Records for the task ->
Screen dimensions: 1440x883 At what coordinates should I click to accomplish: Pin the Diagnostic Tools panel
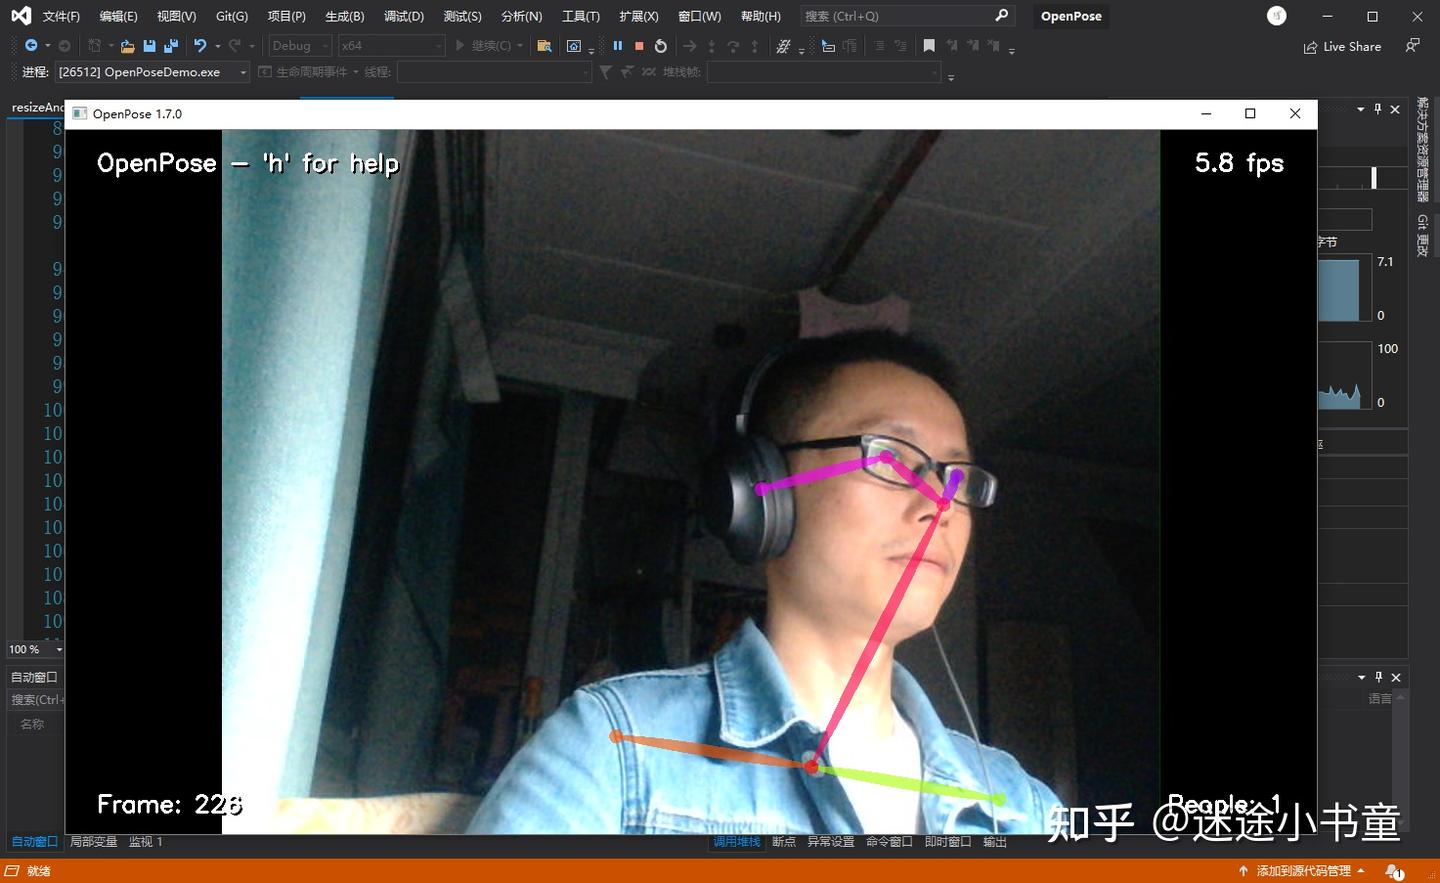click(1377, 109)
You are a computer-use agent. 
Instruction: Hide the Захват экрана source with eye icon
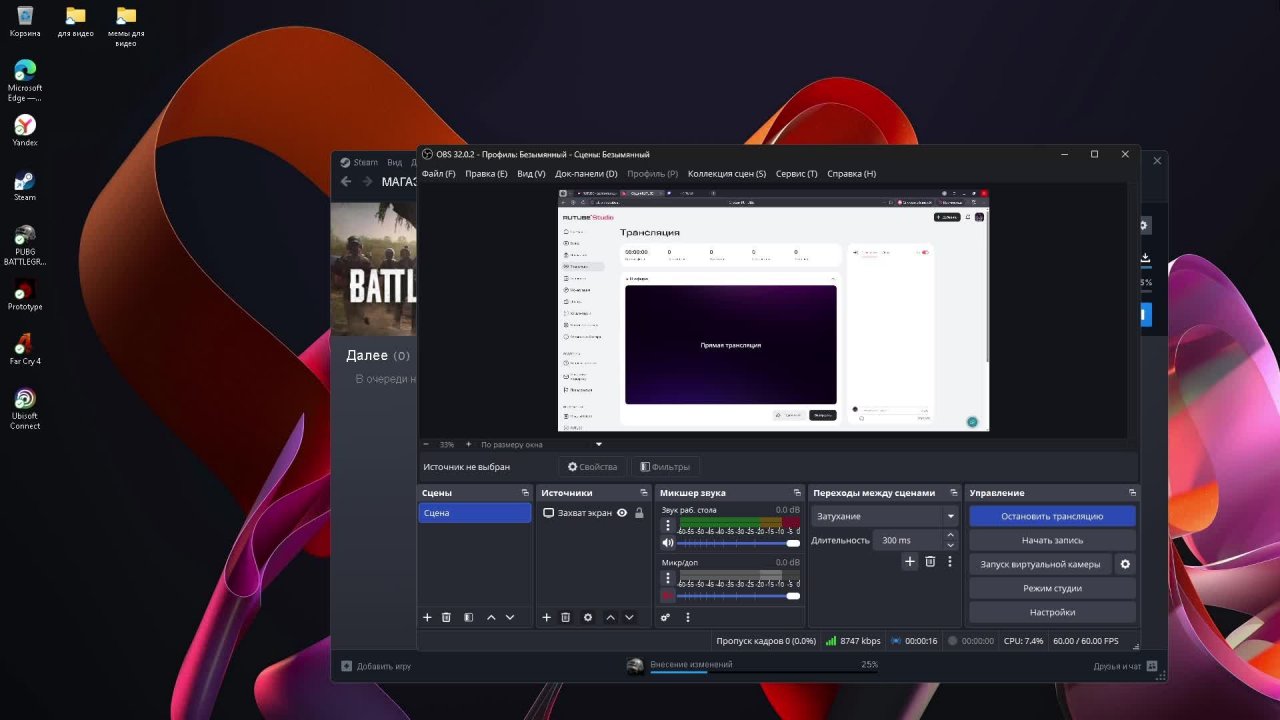click(622, 513)
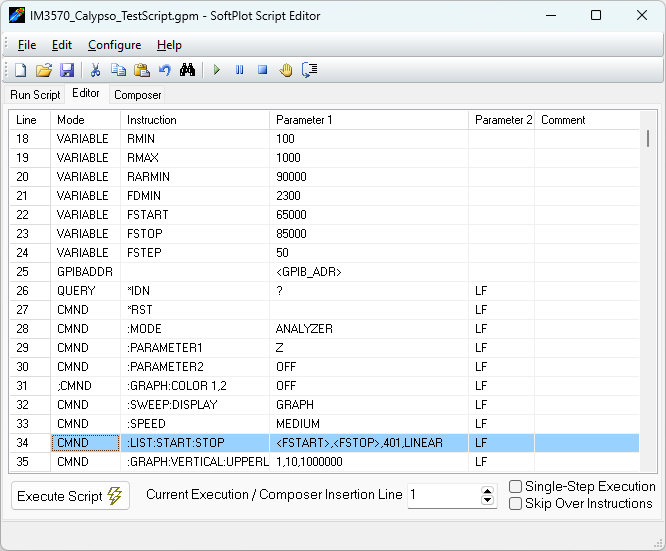Click the Current Execution line number field
This screenshot has height=551, width=666.
[x=442, y=495]
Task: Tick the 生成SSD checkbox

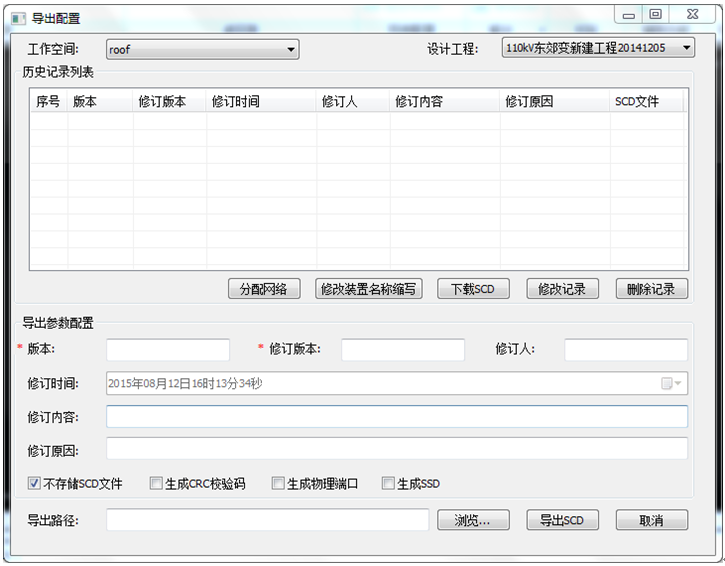Action: (x=388, y=484)
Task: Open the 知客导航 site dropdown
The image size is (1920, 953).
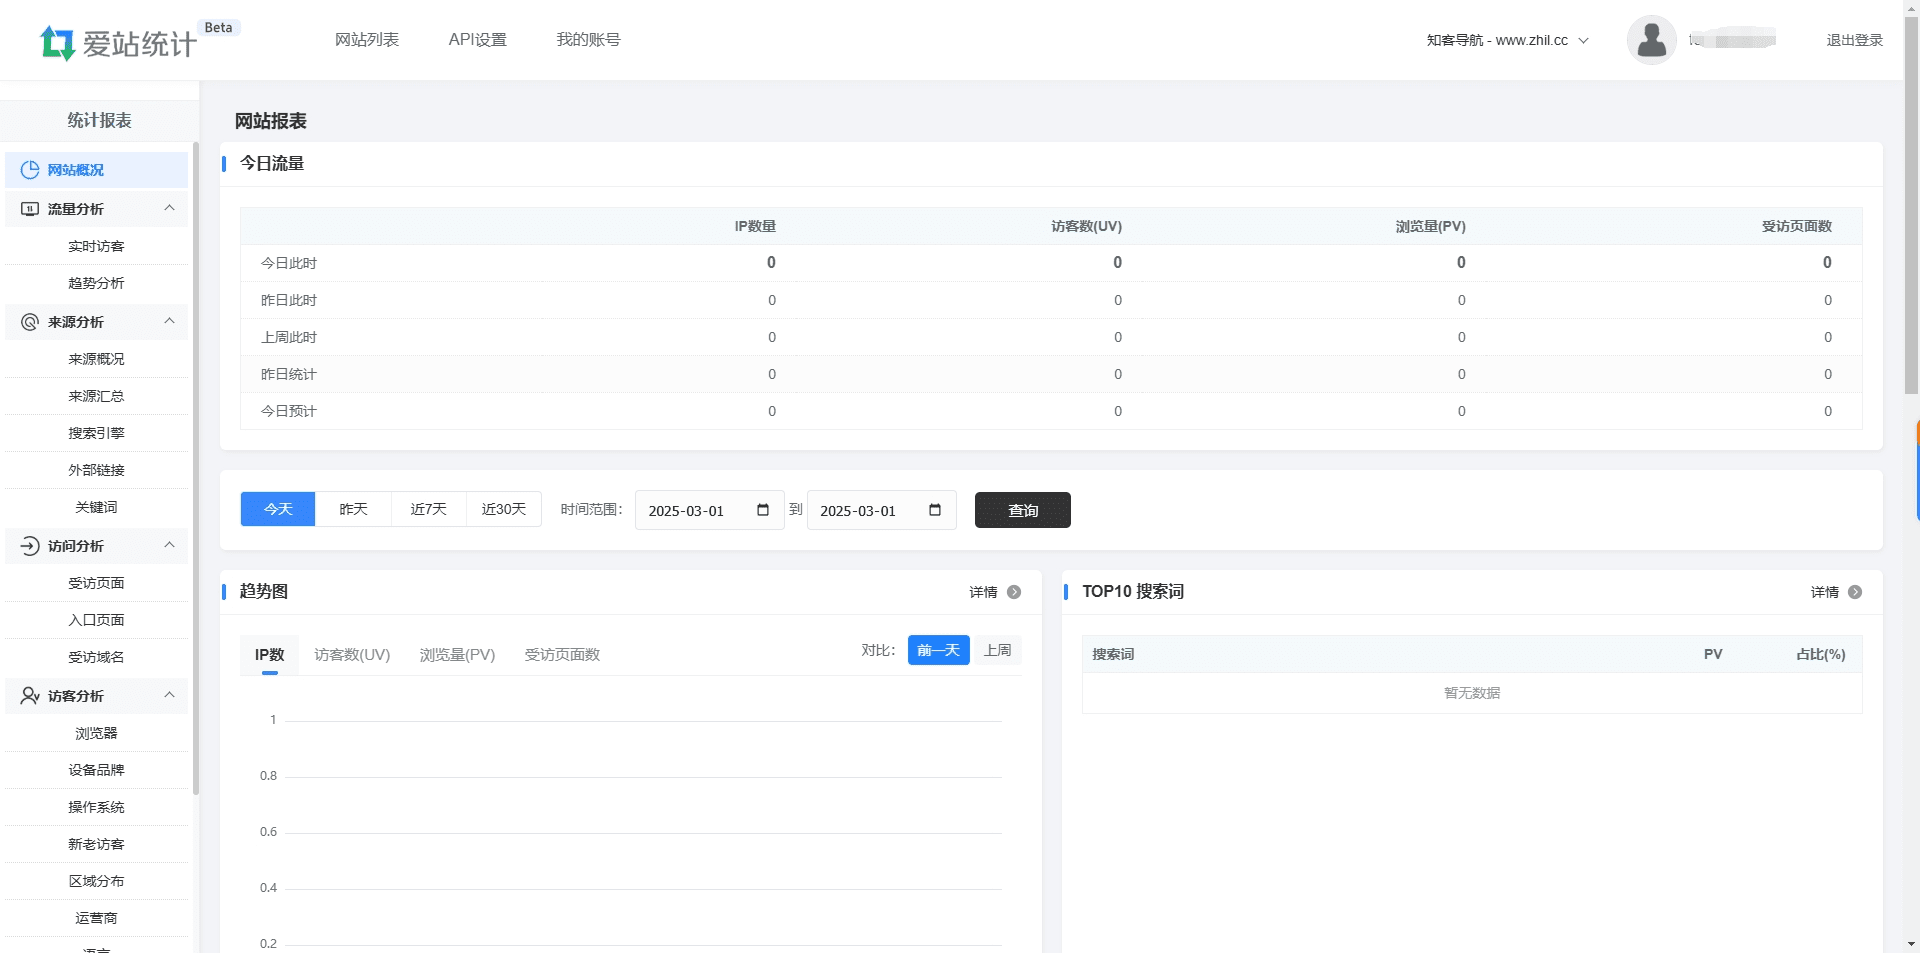Action: 1507,40
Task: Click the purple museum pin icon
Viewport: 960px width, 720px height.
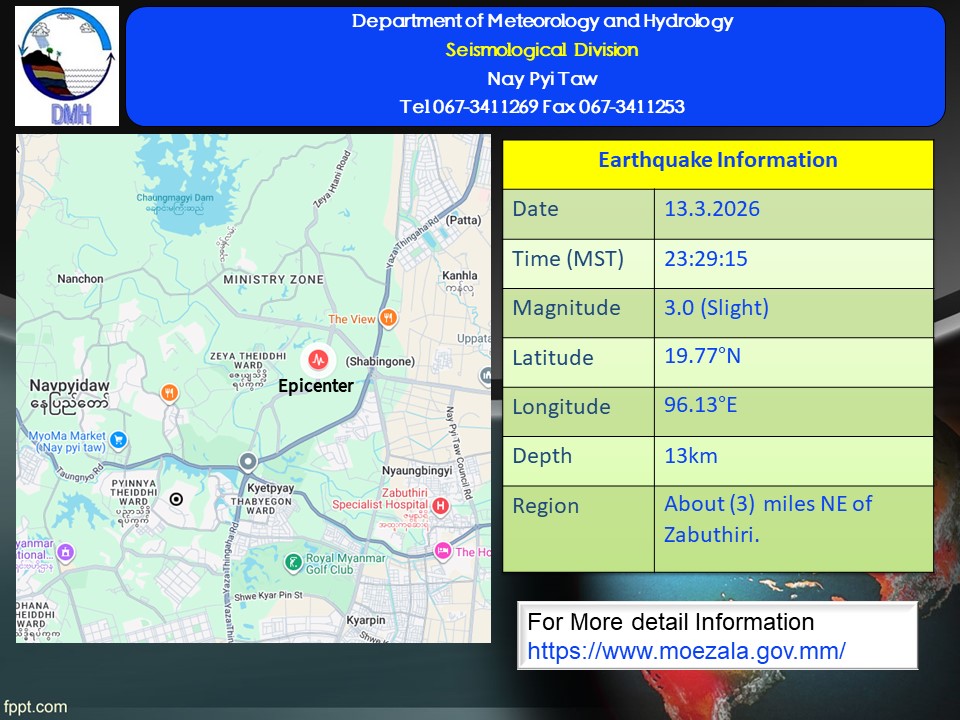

Try it -> Leaving the pictures out, print every line of the listing exactly.

Task solution ->
Screen dimensions: 1440x883 At what coordinates should I click to accomplish: Pin the Diagnostic Tools panel
click(1377, 109)
You are a computer-use agent. 
Instruction: Hide the Захват экрана source with eye icon
click(622, 513)
Click the Current Execution line number field
This screenshot has height=551, width=666.
[x=442, y=495]
Task: Tick the 生成SSD checkbox

Action: (x=388, y=484)
Task: Open the 知客导航 site dropdown
The image size is (1920, 953).
Action: 1507,40
Task: Click the purple museum pin icon
Viewport: 960px width, 720px height.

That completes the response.